Shrimps are a typical delicacy, and perhaps not a lot of people consider them pets to keep in a tank.
While Guppies are reasonably well known for their distinct personalities and appearance, Shrimps are just as easy to care for.
They can quickly adapt because of their habitual scavenging patterns and consumption of algae growth.
Just like Guppies, Shrimps are also found in a wide variety of hues, which can produce diversity in an aquatic ecosystem.
But can Shrimp live with Guppies?

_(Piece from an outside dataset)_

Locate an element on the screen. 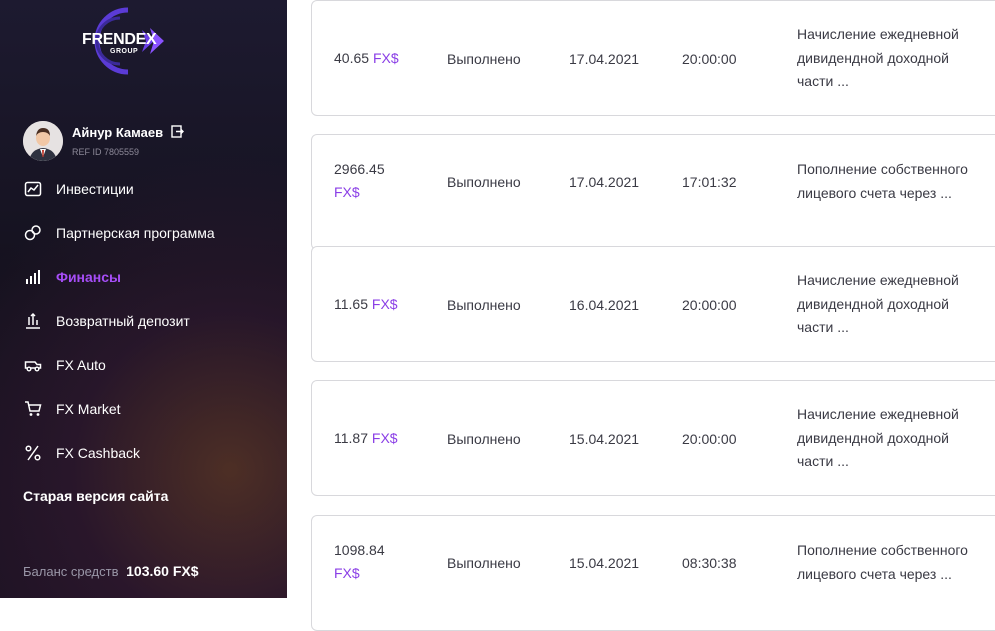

You will find many successful attempts at providing a typical habitat for these two species.
However, if you want to know more about their nature and how much compatibility they hold, you must read on.
Shrimps are aquatic creatures but not fishes, and they come under the family tree of Decapoda and are a far cousin of lobsters and crabs.
Their history is unique and dates back to thousands of centuries ago, having adapted to various conditions, whether the deepest seas and oceans or shallow rivers and streams.
They have a tough exoskeleton and walk on ten legs.
The most common type of Shrimp is the Neocaridina davidi, otherwise known as cherry Shrimp; however, there is a large variety of them in the waters.
A few other types are the Ghost Shrimp, Crystal Red Shrimp, and the Amano Shrimp.
A tank of 5 or 10 gallons can be home to a handful of shrimps, with its water levels reaching a temperature of 72-78°F and pH of 6.
5 – 7.
You need not put plants; just sand and a sponge serving as a filter will be sufficient.
The vibrantly hued Guppies, also scientifically referred to as Poecilia reticulata, are tropical fishes that are reputed for their lively personalities and are relatively easy to look after.
Compared to their female counterparts, male Guppies have sexual dimorphism with the presentation of vividly hued fins and a brighter appearance.
They are around the same size as Ghost Guppies, which is 1.
5 – 2.
5 inches, and they can be housed in a 10-gallon tank.
The water temperature and pH levels they thrive in are very similar to that of Shrimps, with the capacity to handle water hardness of 10 dGh.
As much as people love to assume these small fishes can survive in a small space like a bowl, they require a proper tank equipped with heating and filter systems.
They do not specifically eat flakes; they are omnivores that can have a range of foods added to their diets.
Not all Guppies have the popular orange-tinted coat, but there is a plethora of hues that Guppies come in.
Can Shrimp Live with Guppies
If you are wondering whether Shrimps and Guppies will get along in a tank, it depends on what type of shrimp you choose.
Cherries and Amanos are preferably a better choice due to their capacity to withstand the tropical climate that Guppies love.
Although Guppies are small, they are still omnivorous, so keeping an abundance of plants can help Shrimps hide away in case of aggression.
The Guppy is known for its opportunistic behavior, and because they are usually fed flakes for their diet, they might mistake young Shrimps for food and cause a decline in the Shrimp colony population.
The males are quite different from their calmer female counterparts, as they can stress out other species in the tank when they exhibit signs of territory aggressiveness.
While Guppies swim around the mid-tank, Shrimps stay close to the bottom.
While this may seem reasonable, it does not mean Shrimps are far from being preyed upon.
Aquarists devise plans to keep them in larger tanks with a significant amount of planting.
This helps the smaller species stay clear of predation.
If you choose to keep Shrimps like the Amano, it will be favorable since it has a more rigid shell than others, which can help it survive.
Even so, observations are a must because you can check for any stressful situations that might arise.
If there is any problem, it is best to go for plan B and separate them into two different tanks.
Guppies and their versatility and adaptability make them the obvious choice for aquarists who are inexperienced.
They require either living or fake plants to act as hiding areas and a smooth filter to maintain the oxygen in the tank.
However, when put together with Shrimps, they become the predators.
Shrimps have differing shades and sizes, and aquarists have to care for them in a different style as well.
These creatures are generally harmless and quite calm temperated; however, this allows other species to see them as easy food, especially for the omnivorous creature Guppy.
They are known to be calm-natured, but when paired together, they might exhibit signs of stress or aggression, and this will disrupt the natural habitat of the tank.
Both of these creatures are the scavenging type, so competing for food will not be new.
It is crucial to provide adequate sources of food for both.
Despite these setbacks, Shrimps are very good roommates because they habitually consume algae and other unbeaten food.
This leads to a cleaner tank, which will be an excellent advantage for the aquarium’s ecosystem.
Together, they are colorful creatures that can make a tank look very pleasing and appeal to visitors with their diversity.
Paying attention to their behavior around each other will be a good first step when introducing these two creatures.
Allow the space to be filled with cover spots to create higher chances of survival and a better sense of security.
On an average day, Shrimps are usually ignored by Guppies if they stay hidden in their plant cover.
Hence, providing adequate living plants will promote healthy growth and a better ecosystem.
It is always good to be cautious before you start your venture as an aquarist, so always have backup plans and make sure you observe their behavior now and then to examine cases of harassment.